▸ What the exercise asks:
One number should be the full reply: how many lines of the material below contain "Expand".

▸ Source data:
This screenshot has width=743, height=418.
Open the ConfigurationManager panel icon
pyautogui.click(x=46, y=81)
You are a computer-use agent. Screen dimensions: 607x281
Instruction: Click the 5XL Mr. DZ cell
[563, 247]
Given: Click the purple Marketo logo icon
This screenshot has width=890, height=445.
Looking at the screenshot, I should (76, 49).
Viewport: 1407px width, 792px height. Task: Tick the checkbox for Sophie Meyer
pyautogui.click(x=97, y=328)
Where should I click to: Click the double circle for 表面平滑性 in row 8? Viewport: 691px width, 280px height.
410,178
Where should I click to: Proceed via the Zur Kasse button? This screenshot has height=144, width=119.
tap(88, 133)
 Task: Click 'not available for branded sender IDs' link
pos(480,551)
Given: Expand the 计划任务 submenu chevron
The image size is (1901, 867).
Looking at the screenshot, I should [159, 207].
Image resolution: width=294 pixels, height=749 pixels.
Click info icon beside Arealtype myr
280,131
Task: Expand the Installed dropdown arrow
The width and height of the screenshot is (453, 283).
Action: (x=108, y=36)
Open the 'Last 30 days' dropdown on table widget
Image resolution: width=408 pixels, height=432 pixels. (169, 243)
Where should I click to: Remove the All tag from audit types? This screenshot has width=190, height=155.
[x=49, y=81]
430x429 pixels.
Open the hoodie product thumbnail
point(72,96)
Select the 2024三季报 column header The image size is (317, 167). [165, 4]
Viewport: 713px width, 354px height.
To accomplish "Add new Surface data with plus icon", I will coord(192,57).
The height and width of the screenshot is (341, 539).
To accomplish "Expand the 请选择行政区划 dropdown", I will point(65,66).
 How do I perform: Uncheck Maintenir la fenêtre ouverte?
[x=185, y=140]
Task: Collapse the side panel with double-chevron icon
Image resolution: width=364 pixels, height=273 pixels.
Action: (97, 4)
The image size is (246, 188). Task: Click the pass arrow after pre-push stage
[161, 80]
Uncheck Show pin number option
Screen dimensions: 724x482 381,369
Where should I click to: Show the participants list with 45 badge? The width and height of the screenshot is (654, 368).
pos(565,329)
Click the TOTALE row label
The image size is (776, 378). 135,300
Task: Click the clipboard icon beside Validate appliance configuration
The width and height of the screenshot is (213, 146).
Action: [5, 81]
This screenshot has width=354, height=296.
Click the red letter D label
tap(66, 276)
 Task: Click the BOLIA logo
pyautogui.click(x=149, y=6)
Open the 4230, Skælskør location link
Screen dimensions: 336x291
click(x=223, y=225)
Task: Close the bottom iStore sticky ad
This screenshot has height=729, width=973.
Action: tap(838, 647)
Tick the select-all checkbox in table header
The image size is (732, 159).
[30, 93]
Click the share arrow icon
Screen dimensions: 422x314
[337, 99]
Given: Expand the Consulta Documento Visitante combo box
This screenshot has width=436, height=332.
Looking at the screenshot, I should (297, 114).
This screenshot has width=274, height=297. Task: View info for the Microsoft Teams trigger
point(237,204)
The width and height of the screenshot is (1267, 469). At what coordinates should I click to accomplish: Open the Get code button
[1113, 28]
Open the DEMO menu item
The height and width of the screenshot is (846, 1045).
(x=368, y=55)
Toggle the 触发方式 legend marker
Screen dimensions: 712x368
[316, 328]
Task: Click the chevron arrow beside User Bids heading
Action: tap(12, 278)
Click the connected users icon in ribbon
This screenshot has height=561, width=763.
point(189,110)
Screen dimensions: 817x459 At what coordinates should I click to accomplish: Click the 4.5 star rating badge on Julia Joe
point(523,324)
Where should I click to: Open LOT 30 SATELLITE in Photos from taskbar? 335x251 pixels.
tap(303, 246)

▸ Written answer:
4